In situations like this humans can create a new cluster. Then pairs for handshakes are selected only within this cluster. Two instances of the locality emerge: humans and bots. And they don’t trust each other. This is what we want. We will then distinguish them from the outside (explained further).

There is a very high incentive for a human cluster to separate itself from bot-nets. But there is no incentive to create too many clusters in the same area. A single densely interconnected human cluster is easier to reach from the outside than a set of small ones. Two human clusters may choose to merge.

Sybil detection

The mechanism above allows only humans with a correct ID photo to enter the system. It confirms person-hood and location. But it cannot catch the same human entering multiple times. It cannot deal with uniqueness. Uniqueness is guarded by face recognition algorithm.

There are roughly 0,5% of people in the world that have an identical twin. When a user takes a selfie with the Upala app, the app guides them to take several photos from different angles. It does help to increase accuracy, but we can only try to predict how many people will be suspected as a twin. I would bet it won’t be higher than 5%. But let’s assume everybody has at least one twin somewhere (or the algorithm is giving us false positives giving the same result). It means that everyone should expect to do additional work sometime after they registered.

Uniqueness proof procedure

Once a new candidate is registered, the algorithm tries to find a twin for them. If there are no twins in the system nothing happens.

If there is a twin, they get notified. When the candidate proves global reputation, the candidate and the twin need to undergo uniqueness proof procedure.

Related twins or similar people from the same area may choose to appear together at a handshake. The third person confirms there are really two similar looking people.

Twins from different parts of the world need to appear in different places of the world within an interval too short to travel from one place to another.

There are penalties for refusing or delaying the procedure. So twins are incentivized to cooperate.

On privacy:

Photos are stored as a search index only.
There is no information attached to a photo except location (we will try to detach it too).
The contacts are random so there is no way to deanonymize anyone by deanonymizing their friends.
Additionally, for every uploaded photo, the system may generate a number of fakes.

Global reputation

There are local and global user reputation scores. The local is the user’s reputation in a local community (city, village, etc). The global reputation represents how much of a user’s local reputation is “visible” to the global community.

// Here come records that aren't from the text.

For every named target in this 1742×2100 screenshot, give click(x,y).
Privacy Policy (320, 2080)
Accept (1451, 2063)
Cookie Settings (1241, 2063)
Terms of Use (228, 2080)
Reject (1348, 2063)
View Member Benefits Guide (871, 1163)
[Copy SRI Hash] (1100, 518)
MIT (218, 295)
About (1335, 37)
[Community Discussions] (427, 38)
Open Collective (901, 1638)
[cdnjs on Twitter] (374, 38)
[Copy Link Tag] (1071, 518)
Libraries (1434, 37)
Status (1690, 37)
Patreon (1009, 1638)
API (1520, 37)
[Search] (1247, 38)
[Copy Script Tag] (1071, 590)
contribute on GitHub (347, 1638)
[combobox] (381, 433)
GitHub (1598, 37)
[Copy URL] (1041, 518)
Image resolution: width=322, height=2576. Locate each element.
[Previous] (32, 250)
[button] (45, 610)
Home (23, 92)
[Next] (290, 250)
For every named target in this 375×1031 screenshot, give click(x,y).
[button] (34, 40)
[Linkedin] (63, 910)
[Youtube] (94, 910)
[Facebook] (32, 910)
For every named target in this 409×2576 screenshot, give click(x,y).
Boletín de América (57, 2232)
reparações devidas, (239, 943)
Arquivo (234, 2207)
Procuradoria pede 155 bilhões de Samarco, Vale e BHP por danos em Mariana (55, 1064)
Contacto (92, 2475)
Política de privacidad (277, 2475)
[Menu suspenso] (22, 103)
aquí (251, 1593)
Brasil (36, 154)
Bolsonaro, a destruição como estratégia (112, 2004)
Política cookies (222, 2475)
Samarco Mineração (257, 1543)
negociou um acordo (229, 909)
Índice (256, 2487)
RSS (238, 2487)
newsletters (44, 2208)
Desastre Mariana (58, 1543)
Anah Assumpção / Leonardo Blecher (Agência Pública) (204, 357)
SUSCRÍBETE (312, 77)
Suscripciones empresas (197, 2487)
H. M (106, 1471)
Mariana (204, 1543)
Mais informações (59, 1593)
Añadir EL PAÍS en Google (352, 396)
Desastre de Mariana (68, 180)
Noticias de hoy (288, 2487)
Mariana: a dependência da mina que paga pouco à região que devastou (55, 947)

The visibility depends on how well the user’s locality is connected to the global community.

Any two localities can have a connection. These connections are established by traveling users. Every connection has a bandwidth.

To calculate a user’s global reputation their local reputation is “routed” through the best bandwidth to the global level. Reputation points are lost along the way on low bandwidth connections. Thus global reputation is always lower or equal to the local one.

Connections between cities

The network is hierarchical. Developers (global community) are at the top level.

There might be a different definition of what the global community is depending on the incentive model we chose. But for now, let’s use “developers” as the global level for the sake of simplicity.

Next, there are major world cities. Or rather cities with the largest Upala communities. These cities are very well interconnected inside and a group of Upala developers has a lot of random connections in these cities too. The local and the global reputation here are almost equal.

Then there are big cities, small cities, villages, etc.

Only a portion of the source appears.